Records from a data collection
*** Block opens ***

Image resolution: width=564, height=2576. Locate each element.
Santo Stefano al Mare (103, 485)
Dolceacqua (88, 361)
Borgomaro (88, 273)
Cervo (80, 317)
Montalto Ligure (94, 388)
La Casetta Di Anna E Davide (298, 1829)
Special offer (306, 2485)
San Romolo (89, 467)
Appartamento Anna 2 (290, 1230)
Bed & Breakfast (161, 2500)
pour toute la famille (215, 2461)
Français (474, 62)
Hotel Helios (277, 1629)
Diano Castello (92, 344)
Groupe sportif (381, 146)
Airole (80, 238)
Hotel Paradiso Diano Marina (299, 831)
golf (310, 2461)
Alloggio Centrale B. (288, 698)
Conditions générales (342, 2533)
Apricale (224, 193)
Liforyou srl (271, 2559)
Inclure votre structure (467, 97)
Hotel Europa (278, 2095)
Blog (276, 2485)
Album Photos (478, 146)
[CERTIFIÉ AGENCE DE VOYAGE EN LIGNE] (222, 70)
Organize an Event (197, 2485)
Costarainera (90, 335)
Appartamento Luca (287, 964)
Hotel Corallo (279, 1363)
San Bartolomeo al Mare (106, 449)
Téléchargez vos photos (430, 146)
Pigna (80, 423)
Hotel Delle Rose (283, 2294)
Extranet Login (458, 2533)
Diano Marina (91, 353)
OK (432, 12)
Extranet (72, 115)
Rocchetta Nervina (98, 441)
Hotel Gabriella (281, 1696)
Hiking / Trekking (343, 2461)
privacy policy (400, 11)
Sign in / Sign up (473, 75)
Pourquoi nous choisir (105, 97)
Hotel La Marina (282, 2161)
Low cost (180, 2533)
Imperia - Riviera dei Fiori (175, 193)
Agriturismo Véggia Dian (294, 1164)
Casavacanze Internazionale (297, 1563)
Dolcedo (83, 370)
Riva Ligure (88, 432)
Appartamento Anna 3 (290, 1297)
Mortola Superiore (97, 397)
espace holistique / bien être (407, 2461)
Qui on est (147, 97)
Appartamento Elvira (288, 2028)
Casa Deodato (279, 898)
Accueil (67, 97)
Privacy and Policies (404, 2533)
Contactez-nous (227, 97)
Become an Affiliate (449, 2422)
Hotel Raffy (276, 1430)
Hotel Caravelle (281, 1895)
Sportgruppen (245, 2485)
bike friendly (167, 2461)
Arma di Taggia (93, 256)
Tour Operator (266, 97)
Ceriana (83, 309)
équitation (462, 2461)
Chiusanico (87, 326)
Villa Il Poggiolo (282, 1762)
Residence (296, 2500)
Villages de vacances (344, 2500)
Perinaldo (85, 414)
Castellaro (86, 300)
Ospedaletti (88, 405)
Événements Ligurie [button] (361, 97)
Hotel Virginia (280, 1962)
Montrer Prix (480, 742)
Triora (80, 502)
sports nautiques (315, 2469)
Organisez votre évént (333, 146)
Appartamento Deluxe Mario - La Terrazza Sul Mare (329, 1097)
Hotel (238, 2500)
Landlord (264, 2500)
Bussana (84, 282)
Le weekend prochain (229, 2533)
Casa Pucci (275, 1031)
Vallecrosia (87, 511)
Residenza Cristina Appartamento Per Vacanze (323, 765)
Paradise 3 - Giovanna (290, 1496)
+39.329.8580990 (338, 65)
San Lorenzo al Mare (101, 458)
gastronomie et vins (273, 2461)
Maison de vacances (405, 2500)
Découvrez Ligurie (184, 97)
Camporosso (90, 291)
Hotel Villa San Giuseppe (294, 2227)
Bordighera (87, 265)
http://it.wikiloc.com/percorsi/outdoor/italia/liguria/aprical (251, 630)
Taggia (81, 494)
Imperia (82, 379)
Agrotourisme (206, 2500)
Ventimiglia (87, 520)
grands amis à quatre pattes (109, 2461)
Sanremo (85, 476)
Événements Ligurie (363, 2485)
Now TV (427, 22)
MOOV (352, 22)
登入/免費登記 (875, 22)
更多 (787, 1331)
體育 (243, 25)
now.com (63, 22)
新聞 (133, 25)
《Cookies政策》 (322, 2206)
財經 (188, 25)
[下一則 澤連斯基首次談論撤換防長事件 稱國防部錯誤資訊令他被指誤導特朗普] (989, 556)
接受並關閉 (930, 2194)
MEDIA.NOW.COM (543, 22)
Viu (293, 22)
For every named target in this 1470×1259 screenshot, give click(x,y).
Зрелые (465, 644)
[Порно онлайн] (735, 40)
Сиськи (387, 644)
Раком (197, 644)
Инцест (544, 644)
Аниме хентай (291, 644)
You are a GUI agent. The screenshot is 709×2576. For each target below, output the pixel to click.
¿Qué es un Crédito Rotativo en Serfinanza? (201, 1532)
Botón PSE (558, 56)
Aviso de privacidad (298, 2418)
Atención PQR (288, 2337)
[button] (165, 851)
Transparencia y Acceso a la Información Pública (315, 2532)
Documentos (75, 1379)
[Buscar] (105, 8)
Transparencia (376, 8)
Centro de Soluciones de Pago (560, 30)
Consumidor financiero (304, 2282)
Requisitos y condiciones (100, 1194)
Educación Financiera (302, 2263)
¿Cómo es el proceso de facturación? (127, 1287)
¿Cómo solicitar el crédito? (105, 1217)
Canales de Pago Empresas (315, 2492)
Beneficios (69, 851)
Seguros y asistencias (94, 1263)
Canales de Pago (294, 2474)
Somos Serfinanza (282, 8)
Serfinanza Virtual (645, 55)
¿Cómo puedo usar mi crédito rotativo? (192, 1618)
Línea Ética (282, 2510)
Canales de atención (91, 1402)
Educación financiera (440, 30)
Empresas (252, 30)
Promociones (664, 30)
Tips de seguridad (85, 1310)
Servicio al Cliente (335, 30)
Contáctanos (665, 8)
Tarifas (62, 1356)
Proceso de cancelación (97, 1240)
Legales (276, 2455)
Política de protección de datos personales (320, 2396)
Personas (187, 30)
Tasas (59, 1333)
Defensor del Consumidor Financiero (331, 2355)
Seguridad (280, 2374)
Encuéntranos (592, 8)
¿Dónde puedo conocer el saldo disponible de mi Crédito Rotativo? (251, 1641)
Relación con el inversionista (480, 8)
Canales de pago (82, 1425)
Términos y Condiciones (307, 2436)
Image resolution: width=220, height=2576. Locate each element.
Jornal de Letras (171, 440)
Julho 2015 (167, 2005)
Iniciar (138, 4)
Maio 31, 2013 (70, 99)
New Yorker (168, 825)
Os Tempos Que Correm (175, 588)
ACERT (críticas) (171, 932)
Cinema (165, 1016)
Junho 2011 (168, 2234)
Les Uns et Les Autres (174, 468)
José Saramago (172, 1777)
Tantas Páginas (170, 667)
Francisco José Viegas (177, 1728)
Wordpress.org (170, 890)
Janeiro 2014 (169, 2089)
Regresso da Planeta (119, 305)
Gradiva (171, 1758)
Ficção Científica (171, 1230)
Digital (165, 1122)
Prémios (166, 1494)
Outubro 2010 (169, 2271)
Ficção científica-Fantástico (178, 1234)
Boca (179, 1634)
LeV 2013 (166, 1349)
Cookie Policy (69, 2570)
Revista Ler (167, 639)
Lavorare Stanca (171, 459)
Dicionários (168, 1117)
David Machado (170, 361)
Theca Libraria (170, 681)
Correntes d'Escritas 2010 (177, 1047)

*** Block closes ***

§ Task prompt: In restating the data, begin at its first line, reproduce each line word for word, and conclude with the line that contains "Hotel Helios (277, 1629)".

§ Written answer:
Image resolution: width=564, height=2576. Locate each element.
Santo Stefano al Mare (103, 485)
Dolceacqua (88, 361)
Borgomaro (88, 273)
Cervo (80, 317)
Montalto Ligure (94, 388)
La Casetta Di Anna E Davide (298, 1829)
Special offer (306, 2485)
San Romolo (89, 467)
Appartamento Anna 2 (290, 1230)
Bed & Breakfast (161, 2500)
pour toute la famille (215, 2461)
Français (474, 62)
Hotel Helios (277, 1629)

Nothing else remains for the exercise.